Exercise description - Convert the material from the line with "Task: Sort the table by Titre column" to the line with "click(x=710, y=24)" into a numbered list, omitting blank lines and leaving the pictures out.

Given records -
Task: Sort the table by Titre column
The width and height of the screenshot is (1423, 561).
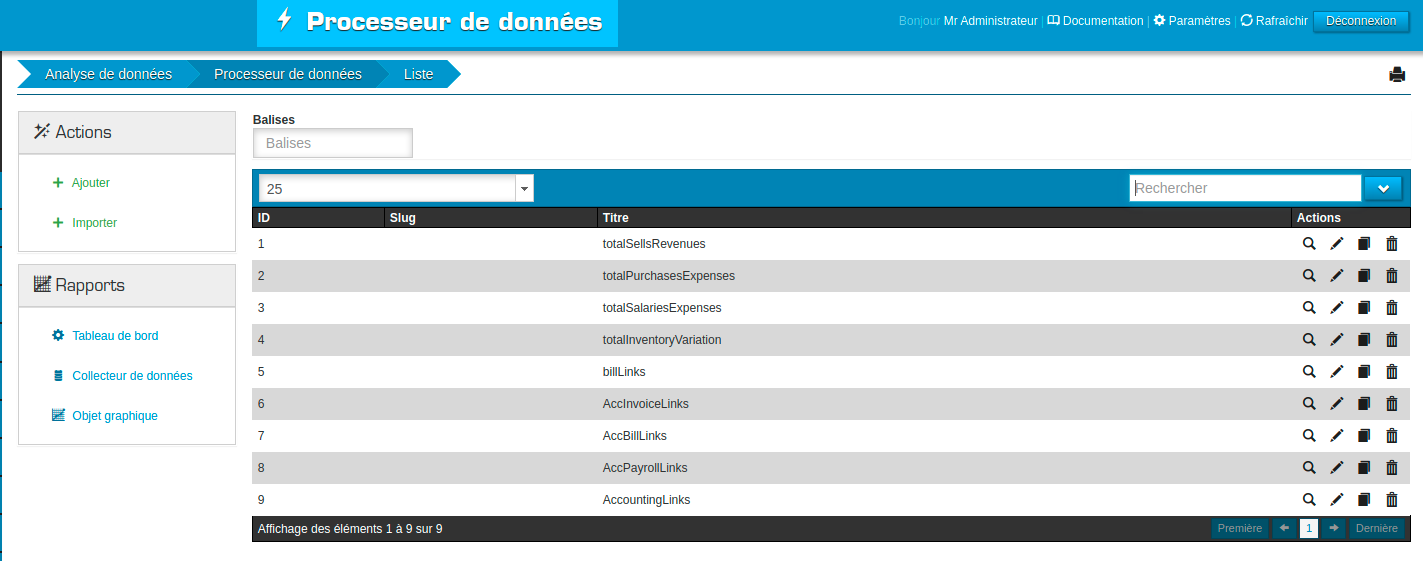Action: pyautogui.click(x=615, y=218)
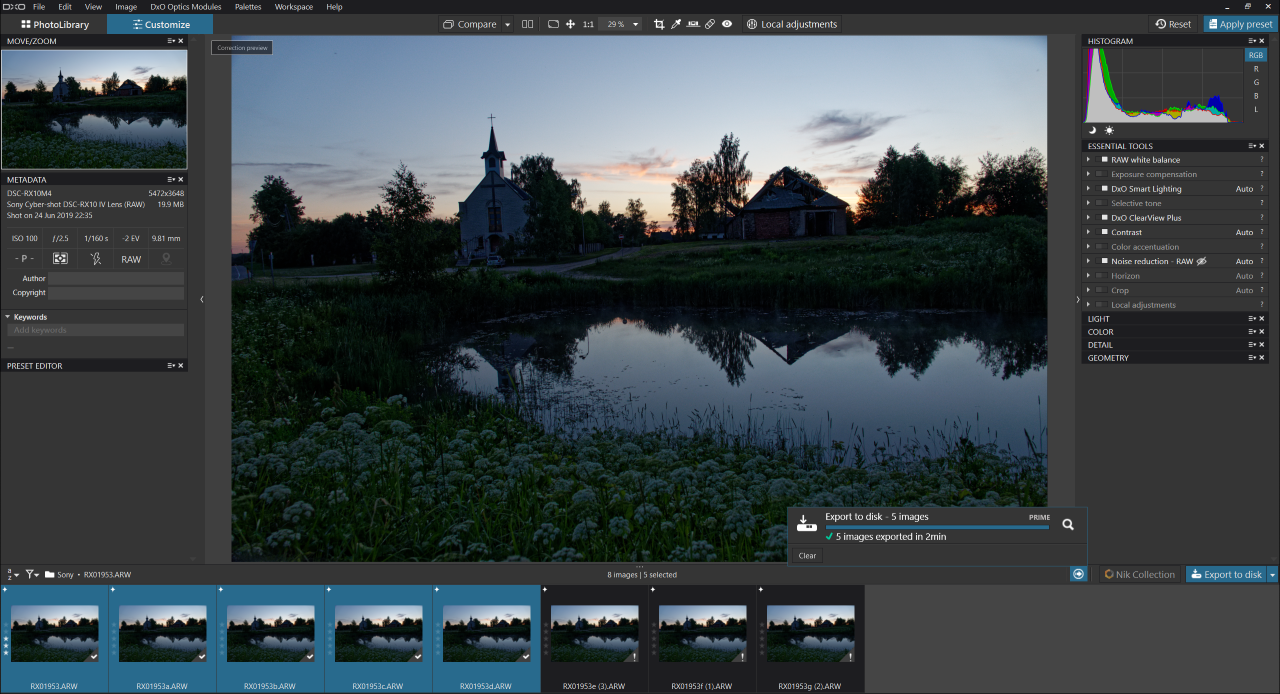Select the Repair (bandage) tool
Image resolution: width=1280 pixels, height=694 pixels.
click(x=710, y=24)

* * *

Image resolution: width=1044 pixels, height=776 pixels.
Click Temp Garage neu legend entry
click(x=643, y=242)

Exercise output -
1. Task: Sort the table by Titre column
2. The width and height of the screenshot is (1423, 561).
3. Action: pyautogui.click(x=615, y=218)
4. Select the Repair (bandage) tool
5. Image resolution: width=1280 pixels, height=694 pixels.
6. click(x=710, y=24)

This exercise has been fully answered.